Geniostoma pumilum
- Conservation status: Endangered (IUCN 3.1)

Scientific classification
- Kingdom: Plantae
- Clade: Tracheophytes
- Clade: Angiosperms
- Clade: Eudicots
- Clade: Asterids
- Order: Gentianales
- Family: Loganiaceae
- Genus: Geniostoma
- Species: G. pumilum
- Binomial name: Geniostoma pumilum (Hillebr.) Byng & Christenh.
- Synonyms: Labordia fagraeoidea var. pumila Hillebr. (1888); Labordia pallida f. alpina Wawra (1872); Labordia pumila (Hillebr.) Skottsb. (1935 publ. 1936);

= Geniostoma pumilum =

- Authority: (Hillebr.) Byng & Christenh.
- Conservation status: EN
- Synonyms: Labordia fagraeoidea var. pumila Hillebr. (1888), Labordia pallida f. alpina Wawra (1872), Labordia pumila (Hillebr.) Skottsb. (1935 publ. 1936)

Species of plant

Geniostoma pumila, the Kauaʻi labordia, is a rare species of flowering plant in the Loganiaceae family. It is endemic to Hawaii, where it is found only on Kauaʻi. It is a federally listed endangered species of the United States. Like other labordias, this plant is known as kamakahala.

This is a shrub producing cymes of up to 15 orange flowers.
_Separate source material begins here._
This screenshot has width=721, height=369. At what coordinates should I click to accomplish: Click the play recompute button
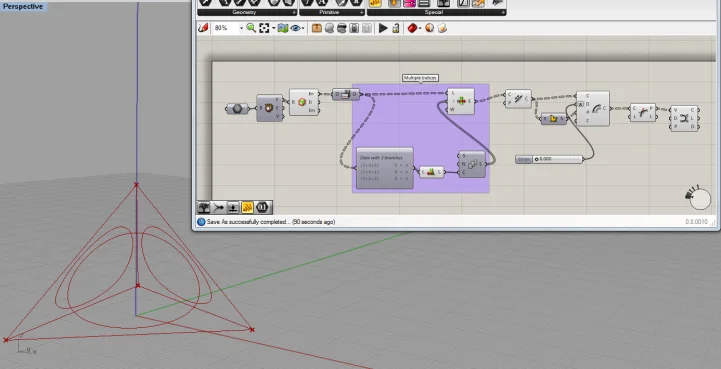coord(383,29)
It grows in the typical bog habitat of the Alakai Plateau.

There are only three remaining populations of this species, all on the Alakai Plateau, including one at the summit of Mount Waiʻaleʻale. Estimates of the total global population are generally around 800 or 900 but the number could be as high as 6000.

This plant is threatened by feral ungulates, such as wild boars, and the introduction of invasive species of plants.